Die Bildung der Rücklage erfordert jedoch eine Prognoseentscheidung über das künftige Investitionsverhalten des Existenzgründers:
bei Gewinnermittlung durch Bestandsvergleich aus der Sicht des jeweiligen Bilanzstichtages und bei Gewinnermittlung durch Einnahmen-Überschussrechnung aus der Sicht des Endes des Gewinnermittlungszeitraums.
Das bedeutet, dass die voraussichtliche Investition ausreichend konkretisiert sein muss. Ein Businessplan kann hilfrei sein.
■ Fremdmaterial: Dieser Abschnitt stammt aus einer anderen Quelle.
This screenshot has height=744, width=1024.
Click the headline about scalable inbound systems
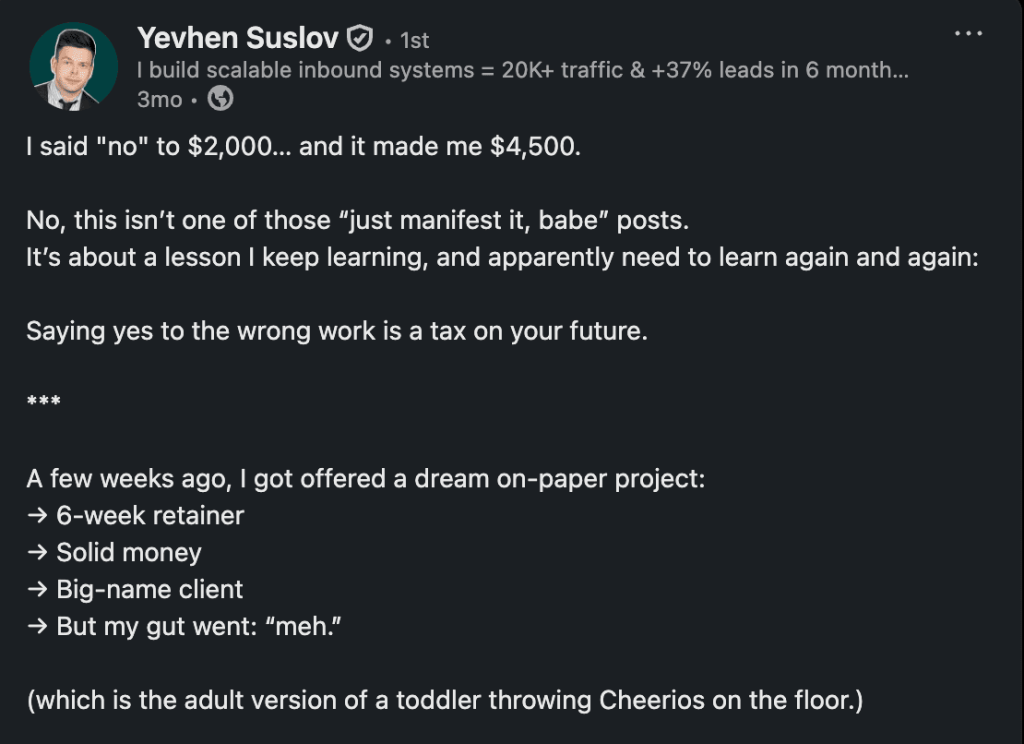[522, 70]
Bei neu gegründeten Betrieben kann sich die Bildung der
Ansparrücklage auf erst noch anzuschaffende wesentliche Betriebsgrundlagen beziehen. In diesen Fällen fordert der Bundesfinanzhof (BFH) für die oben genannte Konkretisierung, dass
der Existenzgründer diese wesentlichen Betriebsgrundlagen am maßgeblichen Stichtag bereits verbindlich bestellt hat.
Ganz auf dieser Linie liegt auch ein Urteil des Finanzgerichts Hessen. Hier hatte sich das
Finanzamt nicht damit zufrieden gegeben, dass der Existenzgründer für Investitionen Sammelbegriffe wie "Büroeinrichtung" oder "EDV-Anlagen" verwendet und nur die
voraussichtlichen Gesamtanschaffungskosten genannt hatte. Stattdessen ist die voraussichtliche Investition bei Bildung jeder einzelnen Rücklage ganz genau zu bezeichnen.
Allenfalls die einzeln gebildeten Rücklagen darf man anschließend zusammenfassen. Der Existenzgründer hat gegen das Urteil Revision beim BFH eingelegt.